*** Begin section ***

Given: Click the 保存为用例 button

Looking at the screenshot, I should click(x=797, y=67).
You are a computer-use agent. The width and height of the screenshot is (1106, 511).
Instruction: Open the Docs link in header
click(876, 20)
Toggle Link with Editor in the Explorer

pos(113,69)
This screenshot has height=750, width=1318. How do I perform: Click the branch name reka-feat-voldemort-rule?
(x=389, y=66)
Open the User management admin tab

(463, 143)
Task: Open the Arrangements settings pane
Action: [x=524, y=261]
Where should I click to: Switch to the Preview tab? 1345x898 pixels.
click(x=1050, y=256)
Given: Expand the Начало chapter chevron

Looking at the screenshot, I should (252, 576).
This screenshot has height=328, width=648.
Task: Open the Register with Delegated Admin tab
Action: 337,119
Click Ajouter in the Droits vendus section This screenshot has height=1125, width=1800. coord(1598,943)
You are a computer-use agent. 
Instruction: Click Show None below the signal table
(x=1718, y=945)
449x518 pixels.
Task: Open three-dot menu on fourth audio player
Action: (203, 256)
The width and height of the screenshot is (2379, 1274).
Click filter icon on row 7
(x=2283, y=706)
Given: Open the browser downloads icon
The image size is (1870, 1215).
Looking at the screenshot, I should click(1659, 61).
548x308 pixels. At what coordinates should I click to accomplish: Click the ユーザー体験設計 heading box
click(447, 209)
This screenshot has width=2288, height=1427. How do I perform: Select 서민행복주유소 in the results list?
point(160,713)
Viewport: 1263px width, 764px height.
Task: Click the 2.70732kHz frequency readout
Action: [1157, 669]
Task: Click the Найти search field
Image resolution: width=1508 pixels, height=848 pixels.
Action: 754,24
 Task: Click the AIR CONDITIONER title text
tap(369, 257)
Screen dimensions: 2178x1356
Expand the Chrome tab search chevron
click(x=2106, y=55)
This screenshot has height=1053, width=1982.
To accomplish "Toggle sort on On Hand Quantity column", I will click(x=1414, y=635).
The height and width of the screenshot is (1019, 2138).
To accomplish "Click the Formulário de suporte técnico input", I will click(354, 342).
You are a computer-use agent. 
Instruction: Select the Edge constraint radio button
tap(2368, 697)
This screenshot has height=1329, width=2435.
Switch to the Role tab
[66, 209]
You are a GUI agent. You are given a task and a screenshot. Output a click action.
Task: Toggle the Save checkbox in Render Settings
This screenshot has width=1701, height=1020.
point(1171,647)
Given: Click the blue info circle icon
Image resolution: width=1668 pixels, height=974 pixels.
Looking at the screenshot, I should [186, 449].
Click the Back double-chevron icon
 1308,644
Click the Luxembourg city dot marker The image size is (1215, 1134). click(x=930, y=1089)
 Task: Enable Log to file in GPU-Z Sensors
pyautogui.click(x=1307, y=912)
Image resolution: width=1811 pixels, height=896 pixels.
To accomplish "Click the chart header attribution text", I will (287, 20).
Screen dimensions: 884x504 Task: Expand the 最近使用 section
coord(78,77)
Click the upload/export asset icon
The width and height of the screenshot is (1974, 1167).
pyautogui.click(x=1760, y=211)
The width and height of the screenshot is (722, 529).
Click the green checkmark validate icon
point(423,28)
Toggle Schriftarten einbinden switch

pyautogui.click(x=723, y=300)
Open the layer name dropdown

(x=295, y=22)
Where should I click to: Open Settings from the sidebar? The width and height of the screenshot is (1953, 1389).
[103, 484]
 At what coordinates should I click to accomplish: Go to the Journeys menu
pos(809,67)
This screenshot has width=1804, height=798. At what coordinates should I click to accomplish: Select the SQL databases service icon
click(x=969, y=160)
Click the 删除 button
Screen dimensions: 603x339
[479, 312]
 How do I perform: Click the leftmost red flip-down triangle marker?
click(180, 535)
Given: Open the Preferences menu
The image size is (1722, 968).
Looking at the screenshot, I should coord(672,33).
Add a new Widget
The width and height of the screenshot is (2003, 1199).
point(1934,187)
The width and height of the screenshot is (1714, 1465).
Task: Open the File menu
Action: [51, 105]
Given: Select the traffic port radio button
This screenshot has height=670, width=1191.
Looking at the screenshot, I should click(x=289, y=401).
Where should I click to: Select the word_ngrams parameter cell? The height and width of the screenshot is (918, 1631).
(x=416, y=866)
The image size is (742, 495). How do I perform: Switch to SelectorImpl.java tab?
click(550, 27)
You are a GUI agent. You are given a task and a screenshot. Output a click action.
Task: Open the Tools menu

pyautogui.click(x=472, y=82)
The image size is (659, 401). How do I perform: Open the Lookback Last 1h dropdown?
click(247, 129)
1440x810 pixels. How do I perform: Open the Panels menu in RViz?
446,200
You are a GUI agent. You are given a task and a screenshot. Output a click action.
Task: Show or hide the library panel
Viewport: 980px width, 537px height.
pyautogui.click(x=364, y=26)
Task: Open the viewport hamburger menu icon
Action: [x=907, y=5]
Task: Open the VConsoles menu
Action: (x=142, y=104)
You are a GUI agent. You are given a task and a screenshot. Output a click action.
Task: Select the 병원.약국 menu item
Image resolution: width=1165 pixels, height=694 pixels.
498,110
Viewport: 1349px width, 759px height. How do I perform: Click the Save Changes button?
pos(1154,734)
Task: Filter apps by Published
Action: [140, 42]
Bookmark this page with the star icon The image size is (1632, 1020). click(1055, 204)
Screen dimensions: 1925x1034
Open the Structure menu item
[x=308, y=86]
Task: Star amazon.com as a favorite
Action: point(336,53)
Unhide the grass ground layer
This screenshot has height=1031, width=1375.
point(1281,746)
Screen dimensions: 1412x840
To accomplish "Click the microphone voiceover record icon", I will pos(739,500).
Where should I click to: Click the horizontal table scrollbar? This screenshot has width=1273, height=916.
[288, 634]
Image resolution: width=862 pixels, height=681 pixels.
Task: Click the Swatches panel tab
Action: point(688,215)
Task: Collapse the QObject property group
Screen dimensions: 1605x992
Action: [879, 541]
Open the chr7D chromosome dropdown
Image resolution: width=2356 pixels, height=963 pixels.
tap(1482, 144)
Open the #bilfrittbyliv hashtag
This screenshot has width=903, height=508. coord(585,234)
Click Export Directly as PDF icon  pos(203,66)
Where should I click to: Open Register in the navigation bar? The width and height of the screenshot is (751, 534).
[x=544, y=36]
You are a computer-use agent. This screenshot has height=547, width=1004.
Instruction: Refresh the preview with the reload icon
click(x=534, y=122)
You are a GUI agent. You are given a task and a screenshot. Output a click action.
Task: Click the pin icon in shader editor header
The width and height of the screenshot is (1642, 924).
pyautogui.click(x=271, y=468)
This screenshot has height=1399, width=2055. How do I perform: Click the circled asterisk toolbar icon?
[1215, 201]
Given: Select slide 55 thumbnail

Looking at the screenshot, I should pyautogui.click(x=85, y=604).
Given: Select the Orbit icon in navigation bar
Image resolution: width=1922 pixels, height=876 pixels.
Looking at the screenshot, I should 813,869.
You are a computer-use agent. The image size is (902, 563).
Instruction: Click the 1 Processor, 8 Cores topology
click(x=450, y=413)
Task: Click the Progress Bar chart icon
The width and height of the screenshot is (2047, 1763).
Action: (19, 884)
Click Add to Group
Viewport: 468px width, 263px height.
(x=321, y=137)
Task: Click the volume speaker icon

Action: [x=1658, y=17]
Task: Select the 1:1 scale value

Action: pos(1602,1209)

*** End section ***

## [WHAT YOU NEED TO DO]
To answer, report how many lines of the listing contain the word "computer", as a number with nothing else.

## [WRITTEN ANSWER]
5